Cambiamenti climatici dal 2016 nel World Economic Outlook 2

 

(Rinnovabili.it) – A partire dal 2016, il Fondo monetario internazionale inizierà a prendere in considerazione più seriamente i cambiamenti climatici nei modelli macroeconomici. È quanto emerge da una riunione dei vertici, tenutasi a Londra questa settimana, che apre prospettive interessanti. Dal prossimo anno, il celebre World Economic Outlook potrebbe riportare i rischi per la crescita derivanti dall’aumento dei gas serra, con particolare riferimento alle economie più legate alle fonti fossili.

L’Fmi, principale autorità mondiale sulla stabilità finanziaria e organismo di notevole influenza a livello planetario, qualche mese fa ha diffuso un controverso rapporto sui sussidi ai combustibili fossili, che varrebbero 5,3 trilioni l’anno. Christine Lagarde, capo dell’organizzazione, ha chiesto più volte l’approvazione di un prezzo del carbonio che incoraggiasse gli investimenti verdi.

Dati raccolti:
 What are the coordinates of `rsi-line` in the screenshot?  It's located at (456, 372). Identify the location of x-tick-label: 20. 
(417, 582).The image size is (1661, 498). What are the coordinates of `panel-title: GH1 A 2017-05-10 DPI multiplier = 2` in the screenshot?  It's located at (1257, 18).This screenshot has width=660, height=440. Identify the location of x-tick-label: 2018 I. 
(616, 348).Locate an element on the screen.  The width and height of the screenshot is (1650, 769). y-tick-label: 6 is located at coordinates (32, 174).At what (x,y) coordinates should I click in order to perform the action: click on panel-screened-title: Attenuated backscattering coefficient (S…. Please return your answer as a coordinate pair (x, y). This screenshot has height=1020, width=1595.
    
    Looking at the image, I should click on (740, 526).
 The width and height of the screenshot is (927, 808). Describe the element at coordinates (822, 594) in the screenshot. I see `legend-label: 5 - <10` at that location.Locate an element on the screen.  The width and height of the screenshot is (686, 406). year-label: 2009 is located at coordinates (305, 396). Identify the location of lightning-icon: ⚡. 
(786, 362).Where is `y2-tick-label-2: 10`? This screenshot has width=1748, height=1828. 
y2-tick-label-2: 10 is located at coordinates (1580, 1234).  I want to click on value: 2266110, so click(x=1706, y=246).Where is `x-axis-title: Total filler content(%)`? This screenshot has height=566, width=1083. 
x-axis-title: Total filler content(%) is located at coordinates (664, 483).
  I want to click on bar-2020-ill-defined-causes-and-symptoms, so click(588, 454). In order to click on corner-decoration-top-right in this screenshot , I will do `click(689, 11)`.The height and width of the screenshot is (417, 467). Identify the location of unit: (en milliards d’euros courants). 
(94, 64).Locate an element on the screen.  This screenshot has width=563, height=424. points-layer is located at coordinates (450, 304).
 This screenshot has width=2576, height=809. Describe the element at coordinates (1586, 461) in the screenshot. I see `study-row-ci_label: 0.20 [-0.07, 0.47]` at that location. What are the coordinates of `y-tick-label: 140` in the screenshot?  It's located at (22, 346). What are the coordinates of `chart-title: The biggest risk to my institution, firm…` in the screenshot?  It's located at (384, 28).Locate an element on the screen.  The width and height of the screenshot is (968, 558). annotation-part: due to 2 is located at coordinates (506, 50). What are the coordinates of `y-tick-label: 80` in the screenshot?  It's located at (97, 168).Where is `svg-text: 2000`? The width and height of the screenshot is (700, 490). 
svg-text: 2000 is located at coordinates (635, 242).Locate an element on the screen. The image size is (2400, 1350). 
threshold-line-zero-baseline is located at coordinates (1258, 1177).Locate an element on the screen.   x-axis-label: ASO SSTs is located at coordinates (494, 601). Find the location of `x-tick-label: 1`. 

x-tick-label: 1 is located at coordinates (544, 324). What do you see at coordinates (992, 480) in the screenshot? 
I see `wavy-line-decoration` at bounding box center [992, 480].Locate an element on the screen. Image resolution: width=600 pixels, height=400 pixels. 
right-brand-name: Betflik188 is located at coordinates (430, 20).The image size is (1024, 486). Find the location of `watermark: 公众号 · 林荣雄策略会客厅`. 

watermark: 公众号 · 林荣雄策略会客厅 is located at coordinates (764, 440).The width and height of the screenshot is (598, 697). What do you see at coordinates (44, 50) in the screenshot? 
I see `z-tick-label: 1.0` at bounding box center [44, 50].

# IL TUO COMPITO
Rispondi alle domande sul brano dedicato al Fondo monetario internazionale e ai cambiamenti climatici.
(a) Da quale anno il Fondo monetario internazionale inizierà a considerare più seriamente i cambiamenti climatici nei modelli macroeconomici?
(b) In quale città si è tenuta la riunione dei vertici?
(c) Quanto varrebbero ogni anno i sussidi ai combustibili fossili secondo il rapporto diffuso dall'Fmi?
Le voci raccolte non hanno alcun legame con il brano.

# LA RISPOSTA
(a) Dal 2016.
(b) A Londra.
(c) 5,3 trilioni l'anno.